• [Task inputs]
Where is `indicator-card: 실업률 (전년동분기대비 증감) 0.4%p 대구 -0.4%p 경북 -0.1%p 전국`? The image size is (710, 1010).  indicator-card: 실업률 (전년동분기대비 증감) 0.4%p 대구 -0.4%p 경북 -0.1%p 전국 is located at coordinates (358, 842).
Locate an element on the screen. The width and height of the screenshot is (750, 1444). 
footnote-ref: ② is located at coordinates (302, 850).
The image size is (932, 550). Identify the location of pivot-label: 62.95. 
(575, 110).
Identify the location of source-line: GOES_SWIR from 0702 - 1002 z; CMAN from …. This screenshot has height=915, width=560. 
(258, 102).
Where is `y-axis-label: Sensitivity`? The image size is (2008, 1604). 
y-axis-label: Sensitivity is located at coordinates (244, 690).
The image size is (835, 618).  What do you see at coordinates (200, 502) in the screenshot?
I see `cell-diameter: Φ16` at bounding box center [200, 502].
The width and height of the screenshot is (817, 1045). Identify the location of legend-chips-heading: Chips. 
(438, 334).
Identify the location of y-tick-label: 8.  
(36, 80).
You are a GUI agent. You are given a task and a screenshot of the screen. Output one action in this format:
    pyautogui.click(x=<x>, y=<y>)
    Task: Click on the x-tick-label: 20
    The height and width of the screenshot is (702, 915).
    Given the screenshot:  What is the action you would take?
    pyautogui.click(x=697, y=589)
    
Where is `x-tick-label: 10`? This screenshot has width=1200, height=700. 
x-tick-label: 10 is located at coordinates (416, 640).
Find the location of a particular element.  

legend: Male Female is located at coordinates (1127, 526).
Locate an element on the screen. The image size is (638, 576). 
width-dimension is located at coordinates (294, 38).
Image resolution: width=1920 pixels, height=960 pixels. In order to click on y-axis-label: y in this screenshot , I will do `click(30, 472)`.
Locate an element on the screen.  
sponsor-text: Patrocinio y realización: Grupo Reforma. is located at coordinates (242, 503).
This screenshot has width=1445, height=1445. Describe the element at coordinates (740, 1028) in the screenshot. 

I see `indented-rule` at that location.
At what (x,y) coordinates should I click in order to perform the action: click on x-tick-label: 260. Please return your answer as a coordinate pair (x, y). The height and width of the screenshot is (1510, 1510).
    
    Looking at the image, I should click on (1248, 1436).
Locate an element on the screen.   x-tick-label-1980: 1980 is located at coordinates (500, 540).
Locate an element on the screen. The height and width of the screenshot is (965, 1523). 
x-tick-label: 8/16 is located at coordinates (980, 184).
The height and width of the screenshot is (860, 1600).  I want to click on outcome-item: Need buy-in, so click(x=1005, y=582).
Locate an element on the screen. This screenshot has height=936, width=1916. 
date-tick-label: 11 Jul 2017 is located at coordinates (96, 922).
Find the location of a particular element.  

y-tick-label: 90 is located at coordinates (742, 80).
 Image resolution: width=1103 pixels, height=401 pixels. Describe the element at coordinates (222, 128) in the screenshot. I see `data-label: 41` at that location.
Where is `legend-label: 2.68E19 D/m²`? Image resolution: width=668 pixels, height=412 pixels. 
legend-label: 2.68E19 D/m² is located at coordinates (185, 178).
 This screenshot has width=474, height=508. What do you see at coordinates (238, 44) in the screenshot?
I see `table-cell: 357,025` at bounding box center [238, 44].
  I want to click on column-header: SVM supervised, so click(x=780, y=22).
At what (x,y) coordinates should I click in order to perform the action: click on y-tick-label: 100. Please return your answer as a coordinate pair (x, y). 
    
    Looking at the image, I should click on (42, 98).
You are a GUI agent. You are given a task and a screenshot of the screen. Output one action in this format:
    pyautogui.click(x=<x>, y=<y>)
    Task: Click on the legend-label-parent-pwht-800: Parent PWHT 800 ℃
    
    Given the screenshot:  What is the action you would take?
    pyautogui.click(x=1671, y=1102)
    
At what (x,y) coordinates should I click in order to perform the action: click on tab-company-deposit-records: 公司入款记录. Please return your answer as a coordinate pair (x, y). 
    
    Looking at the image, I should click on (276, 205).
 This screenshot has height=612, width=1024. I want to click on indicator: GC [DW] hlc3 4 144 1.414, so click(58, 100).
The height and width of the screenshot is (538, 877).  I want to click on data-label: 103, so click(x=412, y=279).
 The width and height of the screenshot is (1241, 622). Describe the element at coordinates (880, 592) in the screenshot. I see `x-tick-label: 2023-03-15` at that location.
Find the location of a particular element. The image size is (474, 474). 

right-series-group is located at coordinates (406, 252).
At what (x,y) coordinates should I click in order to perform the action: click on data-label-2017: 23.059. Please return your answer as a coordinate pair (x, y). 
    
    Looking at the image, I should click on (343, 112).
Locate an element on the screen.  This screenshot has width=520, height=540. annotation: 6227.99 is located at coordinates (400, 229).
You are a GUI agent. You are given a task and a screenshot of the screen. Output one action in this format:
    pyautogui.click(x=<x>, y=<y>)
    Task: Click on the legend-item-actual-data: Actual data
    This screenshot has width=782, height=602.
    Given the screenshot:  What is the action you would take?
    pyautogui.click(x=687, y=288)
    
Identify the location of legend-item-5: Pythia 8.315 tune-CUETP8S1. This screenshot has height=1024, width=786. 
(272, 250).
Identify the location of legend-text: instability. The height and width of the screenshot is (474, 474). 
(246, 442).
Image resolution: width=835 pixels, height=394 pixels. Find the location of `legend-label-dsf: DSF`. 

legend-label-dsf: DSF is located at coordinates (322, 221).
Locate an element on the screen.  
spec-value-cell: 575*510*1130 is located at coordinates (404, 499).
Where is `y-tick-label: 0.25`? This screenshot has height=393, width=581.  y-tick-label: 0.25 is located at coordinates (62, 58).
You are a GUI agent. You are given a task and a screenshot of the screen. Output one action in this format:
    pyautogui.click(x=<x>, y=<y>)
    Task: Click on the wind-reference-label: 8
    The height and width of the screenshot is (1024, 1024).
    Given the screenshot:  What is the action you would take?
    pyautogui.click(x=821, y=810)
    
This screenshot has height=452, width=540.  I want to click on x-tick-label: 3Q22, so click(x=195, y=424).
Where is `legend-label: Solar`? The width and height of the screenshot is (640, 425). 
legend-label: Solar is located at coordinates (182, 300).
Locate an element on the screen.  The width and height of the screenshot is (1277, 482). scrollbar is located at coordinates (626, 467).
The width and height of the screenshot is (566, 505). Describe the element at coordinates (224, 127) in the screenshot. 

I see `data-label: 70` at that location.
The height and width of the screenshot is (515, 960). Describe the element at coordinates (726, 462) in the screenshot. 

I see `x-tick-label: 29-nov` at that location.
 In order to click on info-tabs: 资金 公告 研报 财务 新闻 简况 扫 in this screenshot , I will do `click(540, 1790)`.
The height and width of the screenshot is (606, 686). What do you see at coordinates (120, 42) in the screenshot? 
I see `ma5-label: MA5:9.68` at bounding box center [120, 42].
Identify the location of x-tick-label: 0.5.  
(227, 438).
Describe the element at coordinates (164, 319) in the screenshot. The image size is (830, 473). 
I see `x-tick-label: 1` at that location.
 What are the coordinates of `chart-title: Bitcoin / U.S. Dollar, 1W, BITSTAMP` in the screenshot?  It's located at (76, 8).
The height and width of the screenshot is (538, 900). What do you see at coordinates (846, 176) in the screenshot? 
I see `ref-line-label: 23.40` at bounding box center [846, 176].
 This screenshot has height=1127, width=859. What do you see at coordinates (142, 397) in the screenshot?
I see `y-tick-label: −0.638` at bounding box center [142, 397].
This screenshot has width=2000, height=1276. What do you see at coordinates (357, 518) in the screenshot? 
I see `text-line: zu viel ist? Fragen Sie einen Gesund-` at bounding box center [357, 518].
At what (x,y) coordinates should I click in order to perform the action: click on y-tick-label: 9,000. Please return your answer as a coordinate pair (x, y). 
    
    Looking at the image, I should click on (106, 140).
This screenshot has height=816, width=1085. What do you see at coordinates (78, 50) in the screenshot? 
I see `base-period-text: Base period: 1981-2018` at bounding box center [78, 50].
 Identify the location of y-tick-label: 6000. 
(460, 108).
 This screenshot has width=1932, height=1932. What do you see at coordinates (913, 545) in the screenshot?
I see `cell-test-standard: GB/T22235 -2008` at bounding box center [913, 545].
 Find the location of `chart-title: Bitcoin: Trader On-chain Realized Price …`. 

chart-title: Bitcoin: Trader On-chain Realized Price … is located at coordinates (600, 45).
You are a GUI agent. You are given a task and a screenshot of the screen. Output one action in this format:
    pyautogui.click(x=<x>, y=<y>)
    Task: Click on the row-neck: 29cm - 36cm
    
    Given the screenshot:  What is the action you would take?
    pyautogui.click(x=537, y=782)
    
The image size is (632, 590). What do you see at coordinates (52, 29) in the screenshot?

• [Problem to work on] How many lines in the items above contain the string "title"? Case counts, and the reply should be only the number.

• [Answer to this exercise] 3